- Born: August 11, 1975 (age 51) Hidden Hills, California, U.S.
- Occupations: Reality television personality; real estate agent; actress; author;
- Known for: Million Dollar Listing Los Angeles Exposé No Vacancy
- Spouse: Jason Maltas ​ ​(m. 2004; div. 2018)​
- Children: 2
- Website: www.tracytutor.com

= Tracy Tutor =

Real estate agent (born 1975)

Tracy Tutor (born August 11, 1975) is an American real estate agent, author, actress, and reality television personality. She is a main cast member on the real estate reality television program, Million Dollar Listing Los Angeles, appearing in that capacity since its tenth season in 2017. She began her career as an actress, appearing in the late 1990s films Exposé and No Vacancy. In 2020, Tutor released her book Fear Is Just a Four-Letter Word: How to Develop the Unstoppable Confidence to Own Any Room, which was listed by The Wall Street Journal as a bestseller. In the early 2020s, Tutor co-founded UN'SWEET zero wine, a sugar-free wine company.

==Early life and education==
Tutor was born on August 11, 1975, to Ronald Tutor, a well-known businessman, and Cheryl Osterkamp, and raised in Hidden Hills, California, a city and gated community in Los Angeles County, California. Ronald Tutor is the CEO of Tutor Perini (formerly Tutor Saliba), one of the largest civil and building contractors in the United States, through whom Tutor was introduced to real estate at a very young age. In 1997, Tutor graduated from The University of Southern California with a Bachelor of Arts in Theatre Arts.

==Career==
===Film and television===
Tutor began her acting career in 1997, in the film Exposé, playing Tiffany Holmes, a Congressman's daughter who is paid off by a donor after being mistaken for an escort, and realizes that she can blackmail people in political circles. Her next role was as Prudence in the 1999 film, No Vacancy. Tutor started appearing in the real estate show, Million Dollar Listing Los Angeles (previously Million Dollar Listing), for its tenth season, which premiered in November 2017. She currently stars alongside Josh Flagg and Josh Altman. She is the first and only current female realtor to appear in the Million Dollar Listing Los Angeles main cast.

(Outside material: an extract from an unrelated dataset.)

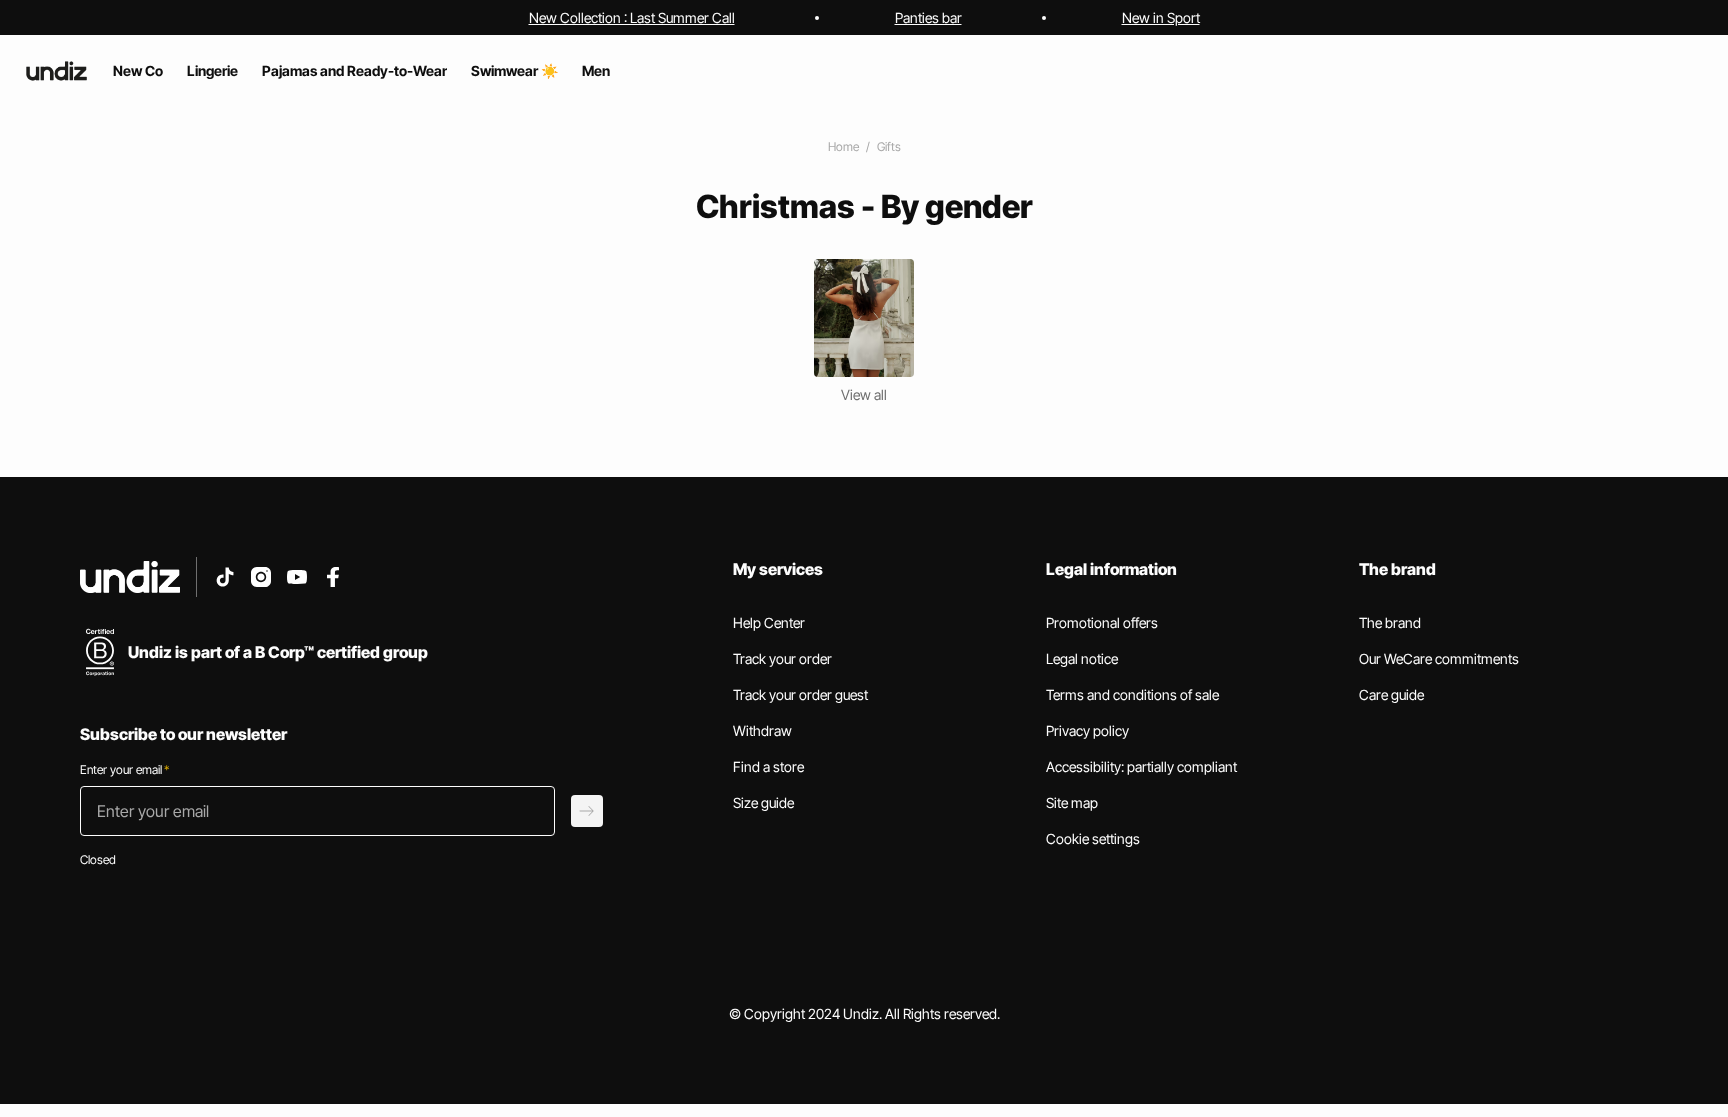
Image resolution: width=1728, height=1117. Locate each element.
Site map (1072, 802)
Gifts (889, 146)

In August 2026, it was announced Tutor would be joining the cast of The Real Housewives of Beverly Hills for the sixteenth season.

===Real estate===
Tutor was a top agent at Douglas Elliman Beverly Hills, having sold hundreds of millions in residential real estate over the years, including the real estate portfolios of The Malibu Series collection by Scott Gillen and Atlantis The Royal in Dubai. Both instances were featured on the show. She continues to sell real estate in Los Angeles, nationally and globally and updates her followers through her social media. In January 2025, she moved to Compass.

===Writing===
In 2020, Tutor announced the publication of her first book, Fear Is Just a Four-Letter Word, which she described as being aimed at advising women in business.

==Personal life==
Tutor was previously married to Jason Maltas for 13 years, and shares two daughters with him. They lived in Brentwood, Los Angeles. In February 2018, Tutor filed for divorce, citing "irreconcilable differences". Maltas "initially made appearances on the Million Dollar Listing franchise, but they were short-lived because the couple was already struggling". Tracy later confessed during the eleventh season of Million Dollar Listing premier that the hardest part of the divorce was not getting enough time with her kids. Her sister and sister-in-law are both interior designers, and her former husband is a residential contractor. As of 2022, she is in a relationship with celebrity personal trainer, Erik Anderson, who alongside Tutor, have been recognised by multiple media outlets for their fitness attributes throughout the lockdown of the COVID-19 pandemic. According to Tracy on 8/22/23 Jeff Lewis Live, Tracy and Erik are on a break with Erik moving out the previous month.

She filed a lawsuit against real estate agent Oren Alexander alleging that he sexually assaulted her after a real estate event in New York City.